* **Records for the task**
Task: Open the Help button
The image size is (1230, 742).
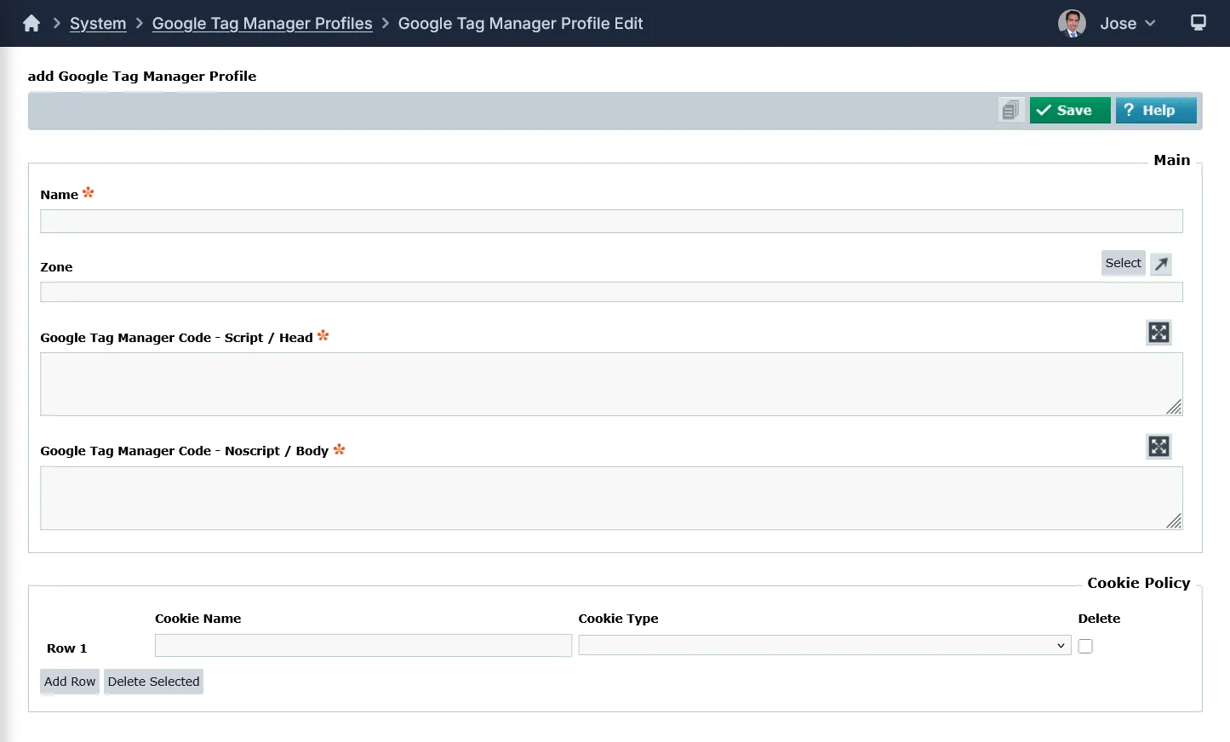Action: click(x=1156, y=111)
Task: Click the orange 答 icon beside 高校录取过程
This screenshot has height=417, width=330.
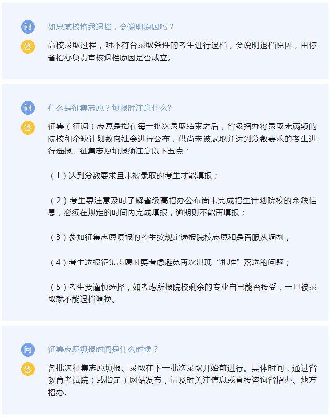Action: pyautogui.click(x=28, y=47)
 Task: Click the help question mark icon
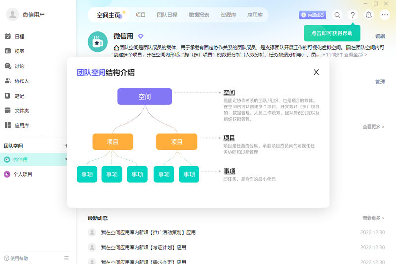click(x=353, y=15)
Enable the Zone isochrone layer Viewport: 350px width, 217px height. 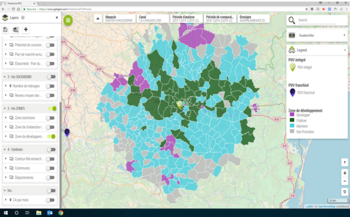point(50,118)
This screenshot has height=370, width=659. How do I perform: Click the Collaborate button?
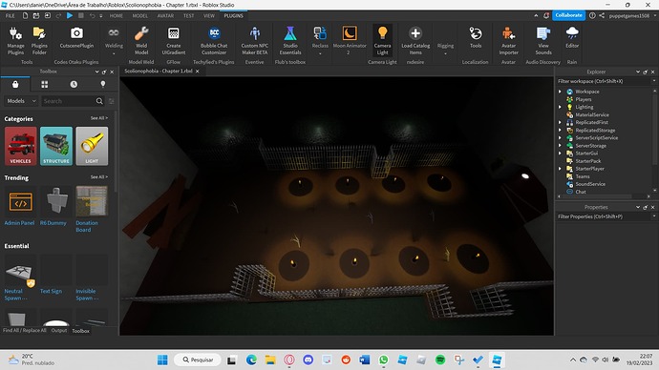(x=568, y=15)
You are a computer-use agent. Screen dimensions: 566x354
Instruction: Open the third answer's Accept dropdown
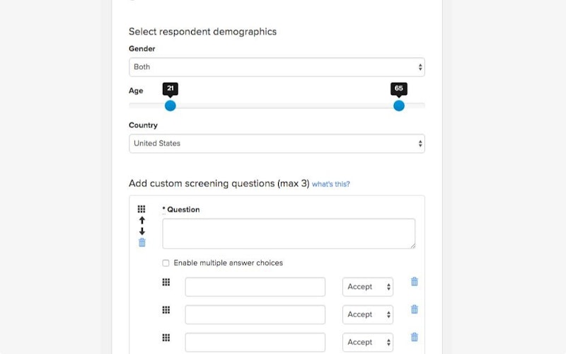pos(368,342)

* **Work required**
Copy word for word the rows from the line containing "You are a computer-use" through the end of the rows, leaving out the pictures.

* **Complete output**
You are a computer-use agent. Screen dimensions: 566x354
Instruction: Open the third answer's Accept dropdown
pos(368,342)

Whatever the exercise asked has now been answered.